Wiley is making two mistakes here: setting the perfect against the good, and vastly underestimating human ingenuity.
Standards are inarguably required for automated sharing and essential for the sharing of ALL data, but that doesn’t mean that sharing SOME data, with evolving standards or even without any standards, has no utility. My pet example is the long standing practice of supporting scientific claims with the phrase “data not shown” in peer-reviewed papers, something I think should no longer be allowed. All scientific claims should be supported by data. “Data not shown” belongs to the print era, when space was limited and distribution relied on physical reproduction and transport. This is the era of the online supplement, to which no such restrictions apply.

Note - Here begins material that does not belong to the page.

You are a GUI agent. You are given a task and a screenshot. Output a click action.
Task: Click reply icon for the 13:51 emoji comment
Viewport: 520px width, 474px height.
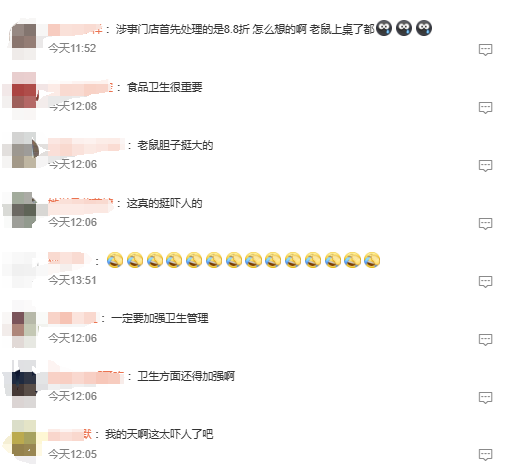485,282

Reasonable people might contend that I am stretching the concept of “data sharing” to cover my pet peeve there, but I chose the example deliberately as an edge case: there is, to me, clear utility in that kind of data sharing, even though it involves no standards, only some data, and only eyeball-by-eyeball access (whereas I myself frequently argue that the greater part of the value of Open distribution probably lies in the long term, in machine-to-machine access). I argue that more sharing, using — despite their current flaws — evolving standards, is likely to yield significant dividends well before reaching the eventual goal of sharing all data using universal standards.
This leads me to the second mistake. It seems odd to me to insist that because standards are difficult to develop and implement, the bulk of such work is futile. The key is the phrase “currently… impractical”. The whole concept of the internet was probably considered “currently impractical” by a great many people, until someone went and built it. There are plenty of people still willing to pronounce Free/Open Source software “currently impractical”, even as they (perhaps unwittingly) rely on it every time they go online or send email. Then-existing hurdles at various times surely made business on the internet “currently impractical”, and banking on the internet “currently impractical”, and — need I go on?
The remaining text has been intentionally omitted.